_Your assignment:_
The entries below are to be returned exactly. Include all of them.

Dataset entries
....................

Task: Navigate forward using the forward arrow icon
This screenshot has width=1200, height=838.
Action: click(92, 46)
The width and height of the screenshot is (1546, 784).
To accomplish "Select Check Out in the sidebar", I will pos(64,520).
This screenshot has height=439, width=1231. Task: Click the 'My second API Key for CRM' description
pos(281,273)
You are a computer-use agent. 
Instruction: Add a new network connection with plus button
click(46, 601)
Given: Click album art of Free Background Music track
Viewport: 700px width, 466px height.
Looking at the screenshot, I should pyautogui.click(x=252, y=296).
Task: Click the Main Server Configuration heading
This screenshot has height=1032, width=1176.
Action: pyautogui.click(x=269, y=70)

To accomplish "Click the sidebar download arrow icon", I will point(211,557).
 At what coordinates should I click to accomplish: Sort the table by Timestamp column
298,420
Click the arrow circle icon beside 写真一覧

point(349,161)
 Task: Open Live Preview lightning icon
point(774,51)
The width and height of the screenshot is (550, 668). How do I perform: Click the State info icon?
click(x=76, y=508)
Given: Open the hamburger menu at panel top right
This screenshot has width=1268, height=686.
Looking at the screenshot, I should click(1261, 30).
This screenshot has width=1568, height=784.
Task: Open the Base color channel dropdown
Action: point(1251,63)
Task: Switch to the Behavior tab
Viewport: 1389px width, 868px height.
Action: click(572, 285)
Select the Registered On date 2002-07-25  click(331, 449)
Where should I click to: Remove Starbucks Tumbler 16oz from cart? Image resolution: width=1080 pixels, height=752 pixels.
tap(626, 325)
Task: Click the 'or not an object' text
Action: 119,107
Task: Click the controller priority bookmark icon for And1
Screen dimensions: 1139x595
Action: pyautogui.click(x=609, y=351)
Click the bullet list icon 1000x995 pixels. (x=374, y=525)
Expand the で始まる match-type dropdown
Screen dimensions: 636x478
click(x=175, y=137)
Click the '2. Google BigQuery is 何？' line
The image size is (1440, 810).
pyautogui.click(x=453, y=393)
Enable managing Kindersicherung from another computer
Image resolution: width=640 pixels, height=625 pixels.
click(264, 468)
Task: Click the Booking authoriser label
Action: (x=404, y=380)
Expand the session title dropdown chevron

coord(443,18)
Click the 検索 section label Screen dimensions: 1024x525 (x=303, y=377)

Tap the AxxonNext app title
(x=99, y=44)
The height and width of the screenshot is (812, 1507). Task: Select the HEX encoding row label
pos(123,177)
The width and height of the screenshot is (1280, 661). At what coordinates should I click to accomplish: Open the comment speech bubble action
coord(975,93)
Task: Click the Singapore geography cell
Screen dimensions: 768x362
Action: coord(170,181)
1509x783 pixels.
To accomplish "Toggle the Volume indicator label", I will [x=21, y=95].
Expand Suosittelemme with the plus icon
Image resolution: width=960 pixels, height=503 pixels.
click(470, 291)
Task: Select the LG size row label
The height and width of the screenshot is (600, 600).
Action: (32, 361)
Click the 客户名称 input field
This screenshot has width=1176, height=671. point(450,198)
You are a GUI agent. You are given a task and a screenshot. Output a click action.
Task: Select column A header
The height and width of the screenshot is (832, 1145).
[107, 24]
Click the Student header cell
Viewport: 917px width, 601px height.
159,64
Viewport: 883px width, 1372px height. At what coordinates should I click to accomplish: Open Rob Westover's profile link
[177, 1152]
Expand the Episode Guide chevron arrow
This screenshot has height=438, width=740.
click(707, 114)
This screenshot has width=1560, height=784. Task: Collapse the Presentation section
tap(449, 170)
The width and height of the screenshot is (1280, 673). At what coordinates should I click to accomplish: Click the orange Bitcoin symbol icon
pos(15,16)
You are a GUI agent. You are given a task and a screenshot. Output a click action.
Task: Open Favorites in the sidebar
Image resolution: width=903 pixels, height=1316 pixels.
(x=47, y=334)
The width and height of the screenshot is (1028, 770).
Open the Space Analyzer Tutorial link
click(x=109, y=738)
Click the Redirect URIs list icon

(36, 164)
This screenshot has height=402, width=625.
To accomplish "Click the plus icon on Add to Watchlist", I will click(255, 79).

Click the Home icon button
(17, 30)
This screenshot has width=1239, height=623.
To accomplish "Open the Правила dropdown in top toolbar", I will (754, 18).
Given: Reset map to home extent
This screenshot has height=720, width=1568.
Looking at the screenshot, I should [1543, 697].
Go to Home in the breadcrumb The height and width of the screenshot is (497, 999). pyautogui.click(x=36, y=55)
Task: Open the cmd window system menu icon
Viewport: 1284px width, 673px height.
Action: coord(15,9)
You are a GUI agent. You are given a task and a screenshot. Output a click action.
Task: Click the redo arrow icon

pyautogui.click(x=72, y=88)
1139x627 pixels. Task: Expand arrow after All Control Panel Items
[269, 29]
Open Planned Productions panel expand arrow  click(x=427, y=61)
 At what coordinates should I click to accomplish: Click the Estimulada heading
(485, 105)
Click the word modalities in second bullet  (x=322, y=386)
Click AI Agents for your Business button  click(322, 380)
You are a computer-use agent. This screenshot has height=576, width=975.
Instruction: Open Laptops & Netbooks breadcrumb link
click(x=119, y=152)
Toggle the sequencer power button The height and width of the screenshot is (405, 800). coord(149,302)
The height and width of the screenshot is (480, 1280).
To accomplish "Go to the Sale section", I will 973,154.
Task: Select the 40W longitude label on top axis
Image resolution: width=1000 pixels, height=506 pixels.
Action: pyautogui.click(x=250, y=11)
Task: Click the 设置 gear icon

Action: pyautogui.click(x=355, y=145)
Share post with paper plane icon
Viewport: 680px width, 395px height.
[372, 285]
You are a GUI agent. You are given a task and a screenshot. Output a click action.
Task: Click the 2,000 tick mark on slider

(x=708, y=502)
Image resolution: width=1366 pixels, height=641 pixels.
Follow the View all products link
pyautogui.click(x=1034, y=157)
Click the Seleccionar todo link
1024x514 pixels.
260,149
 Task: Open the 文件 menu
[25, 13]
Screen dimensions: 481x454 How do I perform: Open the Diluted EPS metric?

....................

_Your solution:_
Task: Navigate forward using the forward arrow icon
This screenshot has width=1200, height=838.
Action: click(92, 46)
The width and height of the screenshot is (1546, 784).
To accomplish "Select Check Out in the sidebar", I will pos(64,520).
This screenshot has height=439, width=1231. Task: Click the 'My second API Key for CRM' description
pos(281,273)
You are a computer-use agent. 
Instruction: Add a new network connection with plus button
click(46, 601)
Given: Click album art of Free Background Music track
Viewport: 700px width, 466px height.
Looking at the screenshot, I should pyautogui.click(x=252, y=296).
Task: Click the Main Server Configuration heading
This screenshot has height=1032, width=1176.
Action: pyautogui.click(x=269, y=70)

To accomplish "Click the sidebar download arrow icon", I will point(211,557).
 At what coordinates should I click to accomplish: Sort the table by Timestamp column
298,420
Click the arrow circle icon beside 写真一覧

point(349,161)
 Task: Open Live Preview lightning icon
point(774,51)
The width and height of the screenshot is (550, 668). How do I perform: Click the State info icon?
click(x=76, y=508)
Given: Open the hamburger menu at panel top right
This screenshot has width=1268, height=686.
Looking at the screenshot, I should click(1261, 30).
This screenshot has width=1568, height=784.
Task: Open the Base color channel dropdown
Action: point(1251,63)
Task: Switch to the Behavior tab
Viewport: 1389px width, 868px height.
Action: click(572, 285)
Select the Registered On date 2002-07-25  click(331, 449)
Where should I click to: Remove Starbucks Tumbler 16oz from cart? Image resolution: width=1080 pixels, height=752 pixels.
tap(626, 325)
Task: Click the 'or not an object' text
Action: 119,107
Task: Click the controller priority bookmark icon for And1
Screen dimensions: 1139x595
Action: pyautogui.click(x=609, y=351)
Click the bullet list icon 1000x995 pixels. (x=374, y=525)
Expand the で始まる match-type dropdown
Screen dimensions: 636x478
click(x=175, y=137)
Click the '2. Google BigQuery is 何？' line
The image size is (1440, 810).
pyautogui.click(x=453, y=393)
Enable managing Kindersicherung from another computer
Image resolution: width=640 pixels, height=625 pixels.
click(264, 468)
Task: Click the Booking authoriser label
Action: (x=404, y=380)
Expand the session title dropdown chevron

coord(443,18)
Click the 検索 section label Screen dimensions: 1024x525 (x=303, y=377)

Tap the AxxonNext app title
(x=99, y=44)
The height and width of the screenshot is (812, 1507). Task: Select the HEX encoding row label
pos(123,177)
The width and height of the screenshot is (1280, 661). At what coordinates should I click to accomplish: Open the comment speech bubble action
coord(975,93)
Task: Click the Singapore geography cell
Screen dimensions: 768x362
Action: coord(170,181)
1509x783 pixels.
To accomplish "Toggle the Volume indicator label", I will [x=21, y=95].
Expand Suosittelemme with the plus icon
Image resolution: width=960 pixels, height=503 pixels.
click(470, 291)
Task: Select the LG size row label
The height and width of the screenshot is (600, 600).
Action: (32, 361)
Click the 客户名称 input field
This screenshot has width=1176, height=671. point(450,198)
You are a GUI agent. You are given a task and a screenshot. Output a click action.
Task: Select column A header
The height and width of the screenshot is (832, 1145).
[107, 24]
Click the Student header cell
Viewport: 917px width, 601px height.
159,64
Viewport: 883px width, 1372px height. At what coordinates should I click to accomplish: Open Rob Westover's profile link
[177, 1152]
Expand the Episode Guide chevron arrow
This screenshot has height=438, width=740.
click(707, 114)
This screenshot has width=1560, height=784. Task: Collapse the Presentation section
tap(449, 170)
The width and height of the screenshot is (1280, 673). At what coordinates should I click to accomplish: Click the orange Bitcoin symbol icon
pos(15,16)
You are a GUI agent. You are given a task and a screenshot. Output a click action.
Task: Open Favorites in the sidebar
Image resolution: width=903 pixels, height=1316 pixels.
(x=47, y=334)
The width and height of the screenshot is (1028, 770).
Open the Space Analyzer Tutorial link
click(x=109, y=738)
Click the Redirect URIs list icon

(36, 164)
This screenshot has height=402, width=625.
To accomplish "Click the plus icon on Add to Watchlist", I will click(255, 79).

Click the Home icon button
(17, 30)
This screenshot has width=1239, height=623.
To accomplish "Open the Правила dropdown in top toolbar", I will (754, 18).
Given: Reset map to home extent
This screenshot has height=720, width=1568.
Looking at the screenshot, I should [1543, 697].
Go to Home in the breadcrumb The height and width of the screenshot is (497, 999). pyautogui.click(x=36, y=55)
Task: Open the cmd window system menu icon
Viewport: 1284px width, 673px height.
Action: coord(15,9)
You are a GUI agent. You are given a task and a screenshot. Output a click action.
Task: Click the redo arrow icon

pyautogui.click(x=72, y=88)
1139x627 pixels. Task: Expand arrow after All Control Panel Items
[269, 29]
Open Planned Productions panel expand arrow  click(x=427, y=61)
 At what coordinates should I click to accomplish: Click the Estimulada heading
(485, 105)
Click the word modalities in second bullet  (x=322, y=386)
Click AI Agents for your Business button  click(322, 380)
You are a computer-use agent. This screenshot has height=576, width=975.
Instruction: Open Laptops & Netbooks breadcrumb link
click(x=119, y=152)
Toggle the sequencer power button The height and width of the screenshot is (405, 800). coord(149,302)
The height and width of the screenshot is (480, 1280).
To accomplish "Go to the Sale section", I will 973,154.
Task: Select the 40W longitude label on top axis
Image resolution: width=1000 pixels, height=506 pixels.
Action: pyautogui.click(x=250, y=11)
Task: Click the 设置 gear icon

Action: pyautogui.click(x=355, y=145)
Share post with paper plane icon
Viewport: 680px width, 395px height.
[372, 285]
You are a GUI agent. You are given a task and a screenshot. Output a click action.
Task: Click the 2,000 tick mark on slider

(x=708, y=502)
Image resolution: width=1366 pixels, height=641 pixels.
Follow the View all products link
pyautogui.click(x=1034, y=157)
Click the Seleccionar todo link
1024x514 pixels.
260,149
 Task: Open the 文件 menu
[25, 13]
Screen dimensions: 481x454 How do I perform: Open the Diluted EPS metric?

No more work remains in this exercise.